**PROBLEM TO WORK ON**
The result is the exact lines from the one containing "Instruction: Disable Use" through the final line of the entries; leave out the pictures.

**ENTRIES SHOWN**
────────
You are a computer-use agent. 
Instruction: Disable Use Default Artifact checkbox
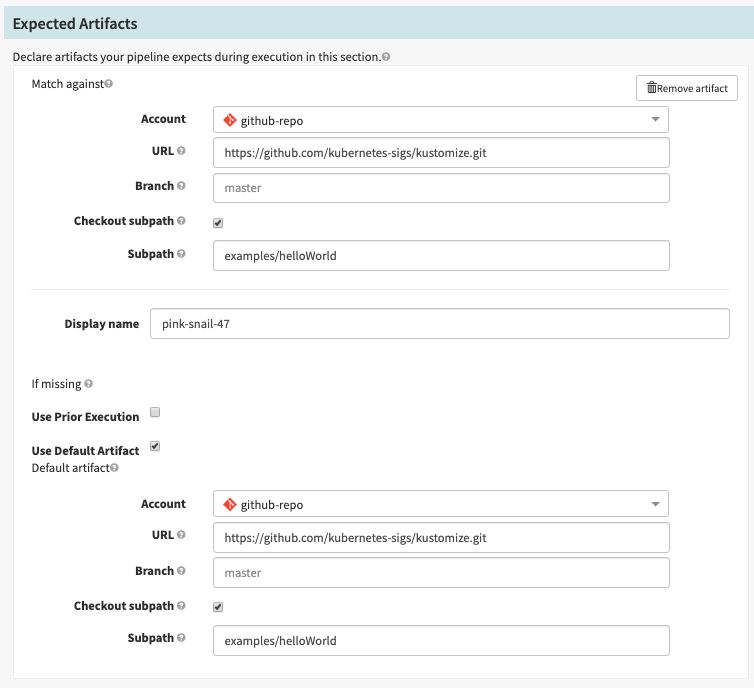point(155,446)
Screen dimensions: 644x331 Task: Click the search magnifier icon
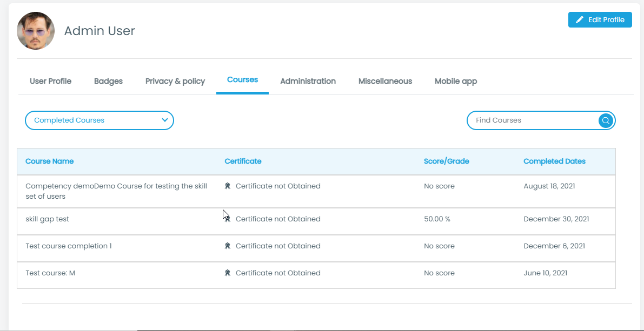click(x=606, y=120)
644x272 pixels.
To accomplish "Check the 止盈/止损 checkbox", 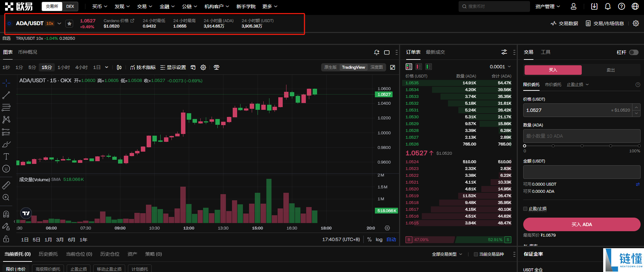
────────
**THE COMPLETED TASK**
Instruction: Disable Use Default Artifact checkbox
point(155,446)
Screen dimensions: 644x331 Task: Click the search magnifier icon
click(x=606, y=120)
644x272 pixels.
To accomplish "Check the 止盈/止损 checkbox", 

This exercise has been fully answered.